DAVID OSLIN: Yeah, so that’s actually another very important point. The reality is that these metabolic genes really tell us how well the liver works in general. These are all genes that help the liver perform well. And they’re pretty agnostic to the medication. So any medication that is metabolized by the liver can be affected by these genes. And that’s a real varied number of medications– cardiovascular medicines, medications for infections, medications for GI problems, et cetera.

IRA FLATOW: You know, people are listening at home, and they might be thinking the question I was thinking– you can buy these home genetic testing services, right? Can those services tell us how well I’m metabolizing my antidepressants?

DAVID OSLIN: Some of the commercial firms that advertise to patients directly or to people directly do include some of these metabolic genes in their panel and do report back to you.
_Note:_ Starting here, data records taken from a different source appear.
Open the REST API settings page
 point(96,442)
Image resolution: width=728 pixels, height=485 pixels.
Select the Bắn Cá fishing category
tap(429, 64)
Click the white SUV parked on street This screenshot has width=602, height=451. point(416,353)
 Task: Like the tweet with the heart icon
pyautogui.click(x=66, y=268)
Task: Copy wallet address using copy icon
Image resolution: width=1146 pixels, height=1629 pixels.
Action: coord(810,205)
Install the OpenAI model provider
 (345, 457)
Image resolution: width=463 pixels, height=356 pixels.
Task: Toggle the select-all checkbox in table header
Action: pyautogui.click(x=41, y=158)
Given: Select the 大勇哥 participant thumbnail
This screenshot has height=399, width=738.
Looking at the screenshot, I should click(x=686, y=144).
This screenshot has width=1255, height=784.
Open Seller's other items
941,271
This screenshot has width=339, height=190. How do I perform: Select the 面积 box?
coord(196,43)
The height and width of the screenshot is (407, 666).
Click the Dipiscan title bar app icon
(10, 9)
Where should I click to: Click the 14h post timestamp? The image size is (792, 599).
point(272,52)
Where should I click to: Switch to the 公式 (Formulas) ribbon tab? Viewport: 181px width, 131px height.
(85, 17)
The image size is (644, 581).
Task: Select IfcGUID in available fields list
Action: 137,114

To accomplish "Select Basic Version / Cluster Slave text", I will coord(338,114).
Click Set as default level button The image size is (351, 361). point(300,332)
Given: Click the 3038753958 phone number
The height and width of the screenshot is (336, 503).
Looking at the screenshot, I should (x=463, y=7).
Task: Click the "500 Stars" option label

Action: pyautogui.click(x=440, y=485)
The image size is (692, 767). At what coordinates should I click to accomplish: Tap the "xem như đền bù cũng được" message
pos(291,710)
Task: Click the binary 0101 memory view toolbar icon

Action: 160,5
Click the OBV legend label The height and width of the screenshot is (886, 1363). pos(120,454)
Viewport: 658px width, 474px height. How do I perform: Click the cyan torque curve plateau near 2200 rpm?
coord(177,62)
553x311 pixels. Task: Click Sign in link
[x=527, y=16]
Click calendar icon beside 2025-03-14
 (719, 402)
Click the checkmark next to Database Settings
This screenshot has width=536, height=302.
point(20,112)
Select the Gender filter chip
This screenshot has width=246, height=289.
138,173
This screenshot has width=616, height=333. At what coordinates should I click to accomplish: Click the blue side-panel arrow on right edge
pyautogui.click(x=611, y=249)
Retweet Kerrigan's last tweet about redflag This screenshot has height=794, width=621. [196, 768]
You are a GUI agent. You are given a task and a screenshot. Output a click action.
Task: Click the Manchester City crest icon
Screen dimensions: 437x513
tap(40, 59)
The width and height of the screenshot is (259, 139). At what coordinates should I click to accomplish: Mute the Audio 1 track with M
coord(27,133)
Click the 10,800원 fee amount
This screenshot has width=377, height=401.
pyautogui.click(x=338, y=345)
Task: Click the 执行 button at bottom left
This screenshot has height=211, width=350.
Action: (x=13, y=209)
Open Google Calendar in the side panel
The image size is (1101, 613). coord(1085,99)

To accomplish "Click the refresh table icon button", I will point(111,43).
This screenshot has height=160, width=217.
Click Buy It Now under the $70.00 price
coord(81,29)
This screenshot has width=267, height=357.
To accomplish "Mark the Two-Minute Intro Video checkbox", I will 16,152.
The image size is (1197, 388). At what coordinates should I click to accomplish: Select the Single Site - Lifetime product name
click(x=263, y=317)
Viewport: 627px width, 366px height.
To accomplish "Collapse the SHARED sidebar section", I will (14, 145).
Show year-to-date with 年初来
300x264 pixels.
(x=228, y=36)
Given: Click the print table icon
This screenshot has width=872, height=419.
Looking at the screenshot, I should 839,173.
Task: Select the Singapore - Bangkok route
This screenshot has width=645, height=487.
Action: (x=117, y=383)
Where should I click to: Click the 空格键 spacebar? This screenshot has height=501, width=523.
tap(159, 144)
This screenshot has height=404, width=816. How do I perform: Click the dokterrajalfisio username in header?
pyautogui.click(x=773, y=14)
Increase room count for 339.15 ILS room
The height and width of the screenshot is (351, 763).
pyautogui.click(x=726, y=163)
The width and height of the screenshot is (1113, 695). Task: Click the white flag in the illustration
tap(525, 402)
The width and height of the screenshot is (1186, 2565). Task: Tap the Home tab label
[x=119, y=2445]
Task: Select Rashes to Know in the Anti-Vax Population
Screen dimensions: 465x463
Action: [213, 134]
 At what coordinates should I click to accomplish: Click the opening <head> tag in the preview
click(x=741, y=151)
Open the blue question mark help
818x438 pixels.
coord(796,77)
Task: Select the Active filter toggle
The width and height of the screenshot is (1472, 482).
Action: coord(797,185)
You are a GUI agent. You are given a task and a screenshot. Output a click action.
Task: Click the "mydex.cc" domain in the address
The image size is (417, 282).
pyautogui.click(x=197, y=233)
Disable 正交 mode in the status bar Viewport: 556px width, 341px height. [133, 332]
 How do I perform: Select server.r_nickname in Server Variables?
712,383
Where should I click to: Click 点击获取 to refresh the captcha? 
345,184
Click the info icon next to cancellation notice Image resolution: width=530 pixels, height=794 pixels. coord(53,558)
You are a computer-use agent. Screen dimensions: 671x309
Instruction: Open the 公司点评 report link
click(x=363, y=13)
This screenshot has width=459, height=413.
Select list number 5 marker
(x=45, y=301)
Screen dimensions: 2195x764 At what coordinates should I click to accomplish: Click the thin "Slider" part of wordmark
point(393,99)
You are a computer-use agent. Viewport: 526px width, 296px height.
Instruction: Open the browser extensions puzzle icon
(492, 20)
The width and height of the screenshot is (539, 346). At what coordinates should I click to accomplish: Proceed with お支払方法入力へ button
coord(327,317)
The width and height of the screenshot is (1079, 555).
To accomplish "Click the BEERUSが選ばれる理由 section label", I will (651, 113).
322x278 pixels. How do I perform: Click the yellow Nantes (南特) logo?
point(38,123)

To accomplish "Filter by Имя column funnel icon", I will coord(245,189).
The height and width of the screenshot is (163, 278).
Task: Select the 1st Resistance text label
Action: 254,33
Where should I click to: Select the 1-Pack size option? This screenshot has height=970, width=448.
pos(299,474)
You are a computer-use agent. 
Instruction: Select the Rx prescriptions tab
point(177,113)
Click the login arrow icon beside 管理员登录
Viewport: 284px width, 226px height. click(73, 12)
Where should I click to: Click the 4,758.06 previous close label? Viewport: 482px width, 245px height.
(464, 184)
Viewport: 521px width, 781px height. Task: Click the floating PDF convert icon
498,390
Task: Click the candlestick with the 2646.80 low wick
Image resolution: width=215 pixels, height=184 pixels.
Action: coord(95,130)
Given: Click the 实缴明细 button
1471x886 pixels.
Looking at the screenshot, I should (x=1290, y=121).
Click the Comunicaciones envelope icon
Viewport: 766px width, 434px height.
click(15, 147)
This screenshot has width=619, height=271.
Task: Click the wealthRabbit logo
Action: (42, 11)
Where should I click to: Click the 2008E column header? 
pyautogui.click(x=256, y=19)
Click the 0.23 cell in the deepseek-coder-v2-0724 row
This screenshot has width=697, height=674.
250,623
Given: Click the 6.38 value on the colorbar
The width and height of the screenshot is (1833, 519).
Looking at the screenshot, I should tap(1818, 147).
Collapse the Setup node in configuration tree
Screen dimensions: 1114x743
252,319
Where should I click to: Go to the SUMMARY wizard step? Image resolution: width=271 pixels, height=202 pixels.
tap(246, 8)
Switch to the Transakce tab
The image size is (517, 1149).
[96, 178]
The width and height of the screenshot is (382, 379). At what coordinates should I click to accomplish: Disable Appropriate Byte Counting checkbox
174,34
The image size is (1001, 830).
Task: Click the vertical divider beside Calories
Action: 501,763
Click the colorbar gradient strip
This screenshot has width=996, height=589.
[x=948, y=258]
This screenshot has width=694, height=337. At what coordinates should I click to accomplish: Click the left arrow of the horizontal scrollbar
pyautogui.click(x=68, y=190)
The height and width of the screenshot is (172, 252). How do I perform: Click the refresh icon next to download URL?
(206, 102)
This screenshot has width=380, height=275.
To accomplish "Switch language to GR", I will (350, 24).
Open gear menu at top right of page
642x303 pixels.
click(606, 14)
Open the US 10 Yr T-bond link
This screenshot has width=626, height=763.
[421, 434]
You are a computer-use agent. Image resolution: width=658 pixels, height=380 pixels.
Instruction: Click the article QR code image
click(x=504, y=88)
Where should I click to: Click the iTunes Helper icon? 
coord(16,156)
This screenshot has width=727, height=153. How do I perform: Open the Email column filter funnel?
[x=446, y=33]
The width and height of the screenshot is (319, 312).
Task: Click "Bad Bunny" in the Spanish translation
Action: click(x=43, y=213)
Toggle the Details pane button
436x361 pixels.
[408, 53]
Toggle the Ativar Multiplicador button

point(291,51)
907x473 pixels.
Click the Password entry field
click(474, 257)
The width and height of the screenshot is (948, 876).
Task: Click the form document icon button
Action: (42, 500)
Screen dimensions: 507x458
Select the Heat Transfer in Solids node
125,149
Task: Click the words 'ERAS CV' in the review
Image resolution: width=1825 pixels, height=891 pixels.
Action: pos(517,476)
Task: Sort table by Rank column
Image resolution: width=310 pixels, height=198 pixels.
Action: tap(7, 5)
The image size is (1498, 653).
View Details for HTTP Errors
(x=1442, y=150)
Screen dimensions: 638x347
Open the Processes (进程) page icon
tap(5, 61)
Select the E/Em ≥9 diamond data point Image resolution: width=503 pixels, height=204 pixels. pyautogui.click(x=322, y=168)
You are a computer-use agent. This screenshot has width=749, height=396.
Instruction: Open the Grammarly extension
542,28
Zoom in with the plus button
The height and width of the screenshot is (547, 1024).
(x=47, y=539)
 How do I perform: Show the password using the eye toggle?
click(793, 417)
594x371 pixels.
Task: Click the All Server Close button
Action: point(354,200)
I really think that that’s a conversation that you should be having with your health care provider, though, in terms of interpreting those genes and understanding which medicines those genes may be influencing. I would hate for somebody to stop a medicine that’s been working effectively just because they did a home test.

IRA FLATOW: Right. Right. So, are you actually using any of these tests on your patients at the VA yet?

DAVID OSLIN: Yes, we do. We actually have available a couple different options for providers to order the test. And we do get both patients that are interested but also providers that use the test in helping them select the medications, not just in psychiatry but, again, across a broad array of disorders.

IRA FLATOW: Yeah, because you still have to figure out who is best to test.

DAVID OSLIN: Yeah. That’s actually– so that was another learning lesson from this study. And we are trying to do some secondary analysis to see if we could actually better target who to test and who might benefit. One of the better stories here might be testing people with their first episode of depression and not necessarily their third or fourth medicine. But we have more work to do in that area.

I mean, there’s two approaches here. One is, you just test everybody. These genetic tests are actually getting really inexpensive to do. And if you think about the cost of a test over somebody’s lifetime, it’s really not that expensive. Or the other approach is to target the testing when you think it’s most valuable.

IRA FLATOW: What about other illnesses? What’s next on your research? How can you apply this to others?

DAVID OSLIN: So, I’m a psychiatrist, and I’m mostly interested in mental health disorders. So we are trying to think about how to combine genetic testing with other useful techniques to target treatment. So in our group, we’re looking at neurocognition as a way to think about who might benefit best from different forms of psychotherapy. We’re interested in PTSD and how to improve outcomes from PTSD. And there’s a lot of applications here about how to do a better job of having what we call precision mental health care.

IRA FLATOW: Yeah, that really is a challenge, isn’t it?

DAVID OSLIN: I think it’s a challenge, but it’s really exciting. I mean, I think a lot of people think of mental health as this black box of only sitting down and lying on the couch and talking things out. But we really do have a lot of different evidence-based approaches to treating different illnesses. And the challenge these days for me is really figuring out which one is going to work best for which patient.

IRA FLATOW: Thank you, Dr. Oslin, for taking time to be with us today.

DAVID OSLIN: Thank you, Ira.

IRA FLATOW: Dr. David Oslin, professor of psychiatry at the Crescenz Department of Veterans Affairs Medical Center. That’s at the famous University of Pennsylvania Perelman School of Medicine based in Philadelphia, PA.